The fire was pitifully small, but the faint orange glow was the most beautiful thing he had ever seen. It meant a few more minutes. A few more breaths.
He huddled as close as his leg allowed, holding his aching hands towards the meager heat. The shadows danced harshly against the rock wall, long and twisting inside the little alcove. And he was utterly, completely, alone.
If he knew any better, he should very well still consider himself dead, or as good as it.
And a probably dead John Marston shouldn't be vying for such a mortal vice like a cigarette in a situation like this, but he supposed he was a lot sicker than he ever gave himself credit for.
With only a few matches left intact in the box, he nearly snaps another under his trembling fingers before finally managing to light the end of his cigarette. He takes a long, shaky drag, swallowing down the urge to cough again.
Arthur's gonna be pissed. He thought again, the notion circling his exhausted mind.
He thought of Abigail. Of Jack. And a fresh wave of more complicated despair washed over him. He'd promised them, in his own inarticulate way, to be better, despite the way that was seeming to turn out. And here he was instead, probably about to die in a hole in the ground because he couldn't outsmart a pack of wolves or keep his seat on a spooked horse.
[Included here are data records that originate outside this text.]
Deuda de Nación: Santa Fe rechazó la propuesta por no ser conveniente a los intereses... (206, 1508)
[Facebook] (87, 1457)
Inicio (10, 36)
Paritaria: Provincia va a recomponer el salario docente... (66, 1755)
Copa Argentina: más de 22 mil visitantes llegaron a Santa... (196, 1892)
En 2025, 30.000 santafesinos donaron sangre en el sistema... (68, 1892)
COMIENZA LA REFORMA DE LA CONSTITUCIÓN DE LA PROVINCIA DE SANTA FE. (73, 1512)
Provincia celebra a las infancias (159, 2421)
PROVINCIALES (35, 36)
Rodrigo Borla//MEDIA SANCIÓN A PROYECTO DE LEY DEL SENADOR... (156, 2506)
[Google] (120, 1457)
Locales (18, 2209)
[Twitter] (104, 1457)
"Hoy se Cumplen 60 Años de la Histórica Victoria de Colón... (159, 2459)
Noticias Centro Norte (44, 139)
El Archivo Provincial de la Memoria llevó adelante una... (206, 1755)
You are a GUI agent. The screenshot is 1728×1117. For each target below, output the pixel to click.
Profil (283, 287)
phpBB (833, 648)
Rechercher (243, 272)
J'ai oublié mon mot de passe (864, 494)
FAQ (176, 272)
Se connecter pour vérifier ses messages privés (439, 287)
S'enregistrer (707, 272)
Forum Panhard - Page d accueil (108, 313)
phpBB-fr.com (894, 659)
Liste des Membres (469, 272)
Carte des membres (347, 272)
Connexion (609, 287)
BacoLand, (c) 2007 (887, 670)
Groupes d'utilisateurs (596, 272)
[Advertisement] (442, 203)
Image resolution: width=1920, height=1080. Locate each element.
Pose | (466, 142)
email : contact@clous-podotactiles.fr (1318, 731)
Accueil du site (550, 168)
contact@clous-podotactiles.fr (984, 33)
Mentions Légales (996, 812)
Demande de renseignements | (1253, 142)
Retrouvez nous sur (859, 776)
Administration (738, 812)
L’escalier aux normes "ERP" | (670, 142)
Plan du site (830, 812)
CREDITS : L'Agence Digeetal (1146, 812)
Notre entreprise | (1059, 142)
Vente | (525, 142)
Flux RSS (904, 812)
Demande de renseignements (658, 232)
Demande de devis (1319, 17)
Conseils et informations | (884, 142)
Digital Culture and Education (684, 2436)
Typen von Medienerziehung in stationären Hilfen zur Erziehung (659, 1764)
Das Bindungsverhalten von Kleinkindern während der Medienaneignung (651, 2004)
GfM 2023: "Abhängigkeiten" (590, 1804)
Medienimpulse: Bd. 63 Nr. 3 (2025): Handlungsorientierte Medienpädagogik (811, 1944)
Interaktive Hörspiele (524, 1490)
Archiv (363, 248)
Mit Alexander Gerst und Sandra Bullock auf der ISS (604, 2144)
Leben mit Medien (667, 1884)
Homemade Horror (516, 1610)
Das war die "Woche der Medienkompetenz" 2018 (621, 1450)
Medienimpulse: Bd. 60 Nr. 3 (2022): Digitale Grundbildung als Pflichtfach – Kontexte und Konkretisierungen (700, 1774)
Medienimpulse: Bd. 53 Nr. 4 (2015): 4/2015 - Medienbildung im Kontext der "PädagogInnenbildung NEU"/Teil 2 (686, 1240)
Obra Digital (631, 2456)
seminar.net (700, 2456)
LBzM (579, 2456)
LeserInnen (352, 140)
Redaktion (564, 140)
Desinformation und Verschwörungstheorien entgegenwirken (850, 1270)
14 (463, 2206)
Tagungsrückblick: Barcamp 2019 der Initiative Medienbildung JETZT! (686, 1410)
The fire began to die, the branches quickly consumed. He had no strength left to fetch more.
He watched the embers glow, then fade to gray ash, the cold rushing back in more eagerly than before.
His head drooped. Eyes fluttered shut. Maybe it wouldn't be so bad, just to sleep. At least the pain would stop, and the cold would stop. And he could put off worrying about Arthur or Abigail or Jack or the girl from the ferry and Dutch or Micah until he woke up.